W tej narracji premier Robert Fico jest przedstawiany – zresztą zgodnie z prawdą – jako polityk, który w swoich wypowiedziach sprzeciwiał się wspieraniu Ukrainy w wojnie z Rosją. Dlatego za zamachem rzekomo mają stać globaliści lub inne niezidentyfikowane bliżej siły (1, 2, 3), w których interesie jest wysyłanie broni do Ukrainy, co Robert Fico chciał zablokować.

Trzeba jednak podkreślić – nawet jeśli Robert Fico wypowiadał się przeciw wspieraniu Ukrainy, to nie oznacza, że Ukraina ma coś wspólnego z tym zamachem.

Teoria 2.: Czy sprawcami byli Amerykanie? Nie ma na to dowodów

Jeszcze w środę konto w serwisie X o nazwie Stowarzyszenie Pojednanie Polsko-Białoruskie opublikowało post, w którym czytamy: „Nasze Stowarzyszenie stanowczo potępia dzisiejszy amerykański zamach na premiera Słowacji – Roberta Fico”. Nie ma jednak żadnych dowodów na związek Amerykanów z zamachowcem. 

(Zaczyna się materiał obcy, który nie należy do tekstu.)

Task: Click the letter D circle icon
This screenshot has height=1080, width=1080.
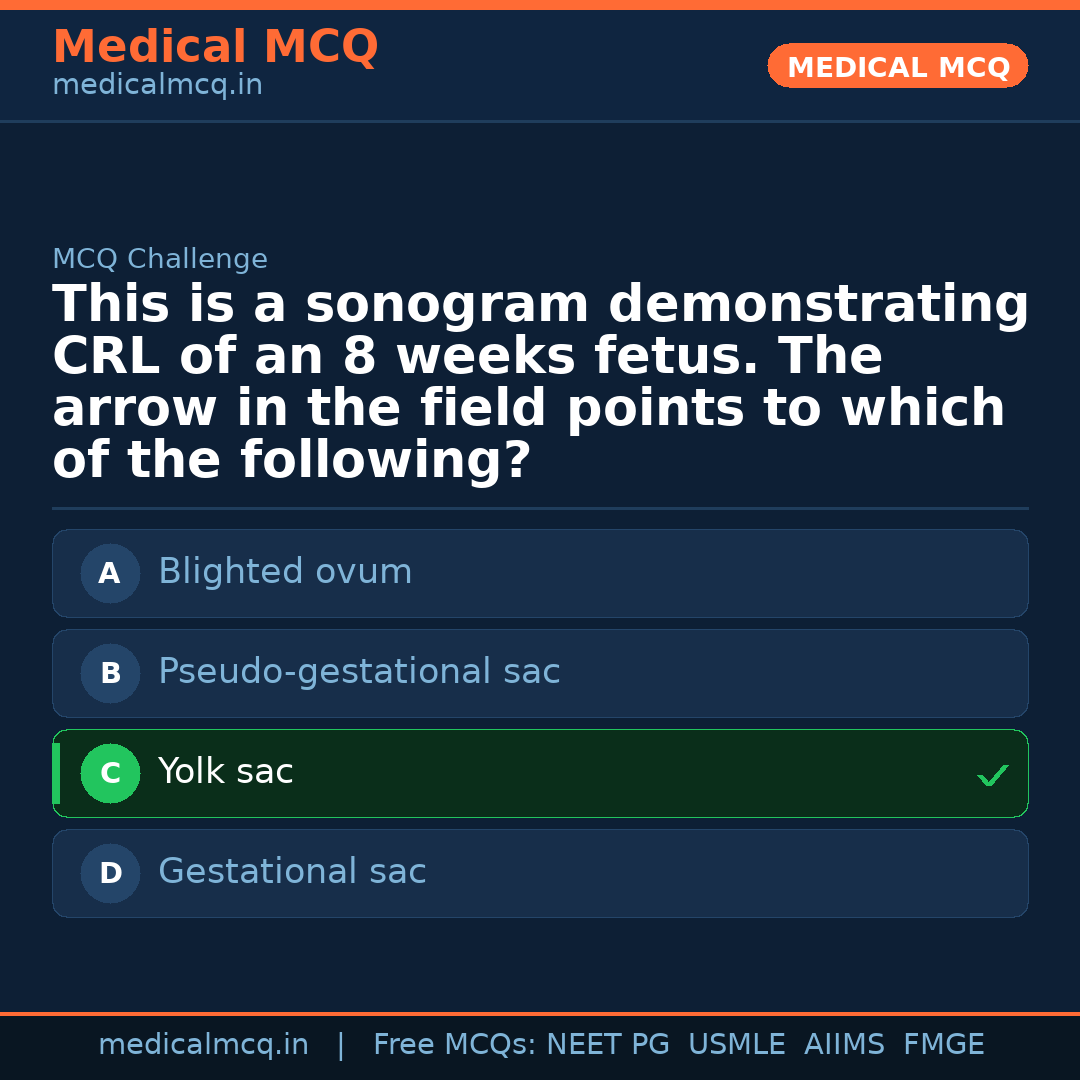Action: tap(110, 873)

Warto pamiętać, że Słowacja jest jednym z najbardziej prorosyjskich narodów Europy Środkowo-Wschodniej. Aż 41 proc. Słowaków uważa, że Stany Zjednoczone są zagrożeniem dla ich kraju (s. 50). Można wobec tego podejrzewać, że narracje dezinformacyjne o rzekomym „amerykańskim zamachu” to wykorzystanie prorosyjskich nastrojów w Słowacji, obliczone na spadek zaufania do NATO w krajach Europy Środkowo-Wschodniej, w tym w Polsce.

Ekspertka Globsec Jana Kazaz w komentarzu opublikowanym w raporcie „GLOBSEC Trends 2024: CEE – A Brave New Region?” (s. 51) zwraca uwagę na fakt, że antyamerykańskie narracje są wykorzystywane w Słowacji przez wiele poważnych partii politycznych. Szczególną popularnością cieszy się narracja mówiąca o tym, że USA wciąga Słowację w wojnę z Rosją. 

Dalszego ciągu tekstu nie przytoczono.